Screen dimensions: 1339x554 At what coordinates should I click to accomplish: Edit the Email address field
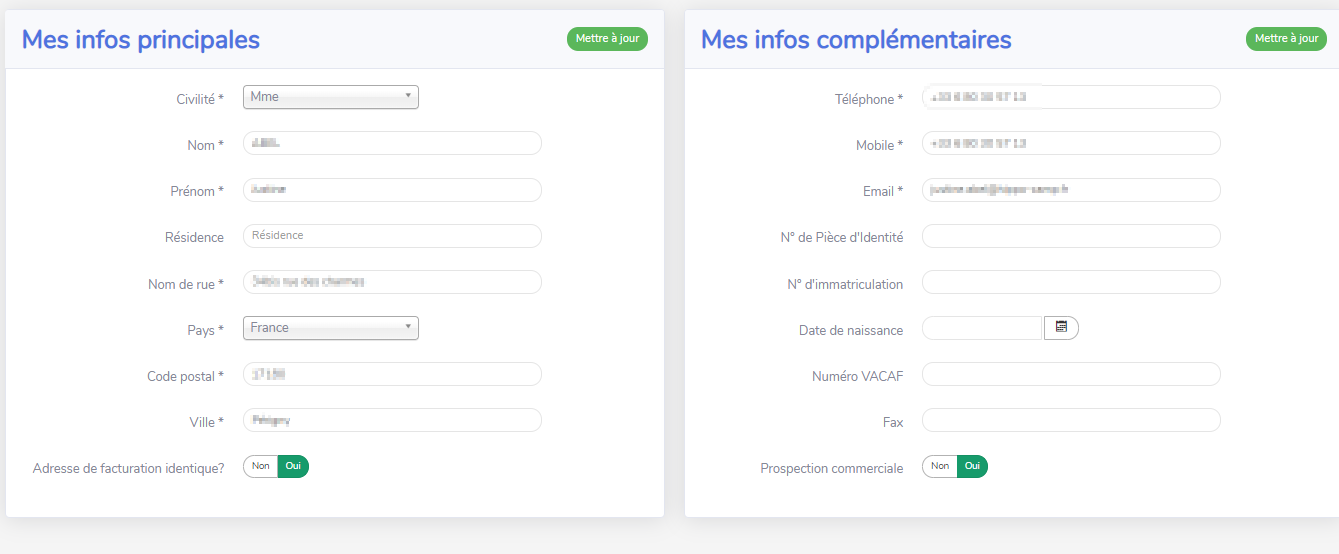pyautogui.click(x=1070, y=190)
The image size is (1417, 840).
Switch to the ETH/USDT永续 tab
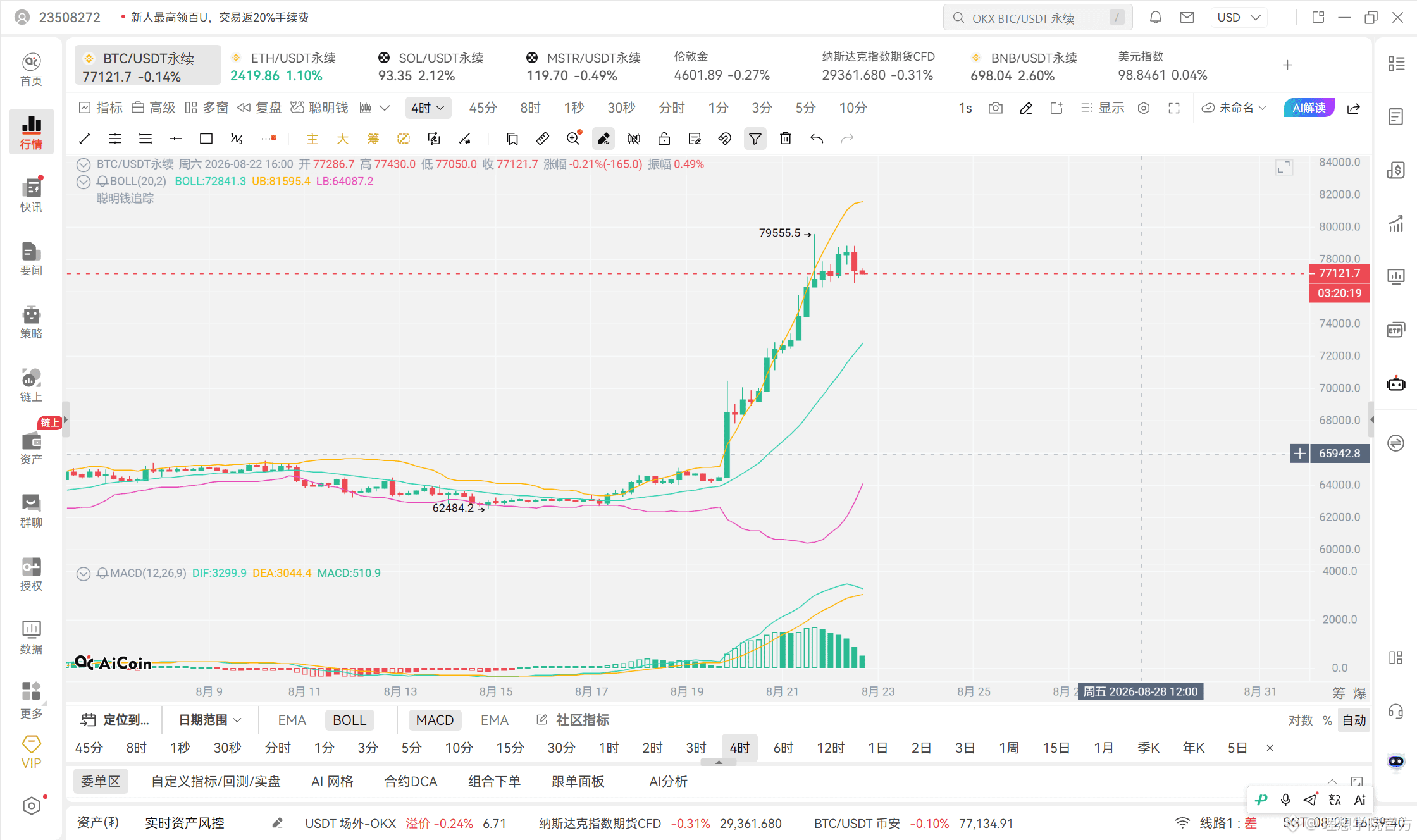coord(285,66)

▸ **WHAT THE TASK ASKS**
Every record must be duplicated exactly, except for the pictures, which are left out.

▸ **RESPONSE FOR THIS EXERCISE**
Screen dimensions: 1339x554 At what coordinates should I click to accomplish: Edit the Email address field
pyautogui.click(x=1070, y=190)
The image size is (1417, 840).
Switch to the ETH/USDT永续 tab
coord(285,66)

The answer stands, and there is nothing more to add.